Now housed at New York City’s Municipal Archives, the tattered journal is tied to a brutal murder at New York City’s East River Hotel in 1891. Could the woman, a well-known prostitute by the name of Carrie Brown, have been murdered by London’s infamous Jack the Ripper?
At the Vicksburg Depot Museum in Vicksburg, MI, 2 medieval-looking implements hearken back to a time in American history when a brave group of industrious men teamed up with a visionary businessman to change dinner tables across America.
The ice picks housed here tell the story of the invention of chilled train cars -- allowing raw meat to be transported across the country without spoiling.
At the Secret Service Museum in Washington, DC, select visitors can view a weathered $20 bill, which was once wielded by a brilliant and elusive master-criminal whose forgeries triggered a decade-long manhunt.
Few may realize that the US Secret Service was created by President Lincoln to stop counterfeiting, which had become rampant during the Civil War.

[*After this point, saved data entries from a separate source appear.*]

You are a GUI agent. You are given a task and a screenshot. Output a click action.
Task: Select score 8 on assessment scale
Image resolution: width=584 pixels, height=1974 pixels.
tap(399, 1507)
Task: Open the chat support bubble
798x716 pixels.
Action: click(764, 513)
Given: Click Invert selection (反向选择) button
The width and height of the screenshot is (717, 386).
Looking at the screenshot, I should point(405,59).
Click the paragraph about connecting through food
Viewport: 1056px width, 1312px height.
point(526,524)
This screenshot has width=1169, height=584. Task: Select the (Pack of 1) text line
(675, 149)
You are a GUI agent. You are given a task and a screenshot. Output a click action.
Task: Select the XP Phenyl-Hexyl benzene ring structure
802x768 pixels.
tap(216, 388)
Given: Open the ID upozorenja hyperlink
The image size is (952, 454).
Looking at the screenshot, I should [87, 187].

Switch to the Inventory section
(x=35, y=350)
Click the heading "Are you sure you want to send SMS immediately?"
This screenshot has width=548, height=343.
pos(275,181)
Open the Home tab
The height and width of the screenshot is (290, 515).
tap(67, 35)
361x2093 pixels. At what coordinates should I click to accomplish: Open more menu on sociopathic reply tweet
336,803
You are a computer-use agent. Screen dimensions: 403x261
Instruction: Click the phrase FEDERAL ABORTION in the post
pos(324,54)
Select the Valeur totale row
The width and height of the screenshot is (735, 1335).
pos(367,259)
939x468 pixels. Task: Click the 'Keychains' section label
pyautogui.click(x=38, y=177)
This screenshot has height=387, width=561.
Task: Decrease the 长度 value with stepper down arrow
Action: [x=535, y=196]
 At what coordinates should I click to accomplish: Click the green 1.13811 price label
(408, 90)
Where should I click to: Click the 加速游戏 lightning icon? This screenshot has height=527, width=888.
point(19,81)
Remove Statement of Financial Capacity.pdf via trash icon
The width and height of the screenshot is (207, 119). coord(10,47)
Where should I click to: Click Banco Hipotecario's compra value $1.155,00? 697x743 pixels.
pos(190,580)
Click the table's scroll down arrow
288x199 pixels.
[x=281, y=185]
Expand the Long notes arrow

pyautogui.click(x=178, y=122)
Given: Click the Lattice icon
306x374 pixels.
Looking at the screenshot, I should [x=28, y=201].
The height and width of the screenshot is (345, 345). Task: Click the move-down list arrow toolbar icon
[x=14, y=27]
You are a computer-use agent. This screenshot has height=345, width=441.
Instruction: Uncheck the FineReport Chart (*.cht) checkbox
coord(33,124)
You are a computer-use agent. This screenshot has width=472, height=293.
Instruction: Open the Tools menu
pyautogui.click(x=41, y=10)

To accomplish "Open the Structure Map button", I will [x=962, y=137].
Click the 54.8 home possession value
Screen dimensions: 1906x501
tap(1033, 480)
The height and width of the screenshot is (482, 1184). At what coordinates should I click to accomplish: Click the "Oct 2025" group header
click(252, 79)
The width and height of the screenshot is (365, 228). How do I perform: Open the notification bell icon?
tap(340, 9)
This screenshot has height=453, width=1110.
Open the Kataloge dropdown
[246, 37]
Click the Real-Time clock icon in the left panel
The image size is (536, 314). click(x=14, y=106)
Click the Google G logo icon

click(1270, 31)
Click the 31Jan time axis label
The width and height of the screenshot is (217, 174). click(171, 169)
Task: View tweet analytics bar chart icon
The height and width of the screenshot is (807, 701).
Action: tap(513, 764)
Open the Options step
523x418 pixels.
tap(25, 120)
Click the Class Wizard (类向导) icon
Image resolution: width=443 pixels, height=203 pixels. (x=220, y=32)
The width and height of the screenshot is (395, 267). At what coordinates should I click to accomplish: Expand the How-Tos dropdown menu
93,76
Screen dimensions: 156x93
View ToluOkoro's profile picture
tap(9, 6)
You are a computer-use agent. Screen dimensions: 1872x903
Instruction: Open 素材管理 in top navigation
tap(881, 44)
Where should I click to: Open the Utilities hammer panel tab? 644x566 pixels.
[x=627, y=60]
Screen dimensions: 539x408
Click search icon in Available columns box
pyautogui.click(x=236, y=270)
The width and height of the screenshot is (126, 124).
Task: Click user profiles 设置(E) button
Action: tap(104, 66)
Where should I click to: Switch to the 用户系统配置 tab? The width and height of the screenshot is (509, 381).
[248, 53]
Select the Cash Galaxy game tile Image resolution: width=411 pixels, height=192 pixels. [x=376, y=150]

One man, who became known as “Jim the Penman,” spent weeks on each of the bills he created.
At the C. P. Gillette Museum of Arthropod Diversity in Fort Collins, CO, a now-extinct insect specimen tells of a devastating swarm of biblical proportions that laid waste to much of the country.
At the Salon de Magie in Loveland, OH, amidst the many artifacts chronicling the history of magic, one well-polished antique chest tells a shocking tale of deception and international intrigue.
This wooden chest was used by famous French magician Jean-Eugene Robert-Houdin to help Emperor Napoleon quell a revolution in Algeria. The box was used in a trick to prove that French magic was more powerful than the magic of the tribal chiefs who were threatening revolution.
At the Southern Museum of Civil War and Locomotive History in Kennesaw, GA, visitors come from far and wide to marvel at one massive steam engine which played a critical role in one of the most outlandish heists in American history.
During the Civil War, Union spies hijacked and attempted to steal the Confederate army train, known as The General.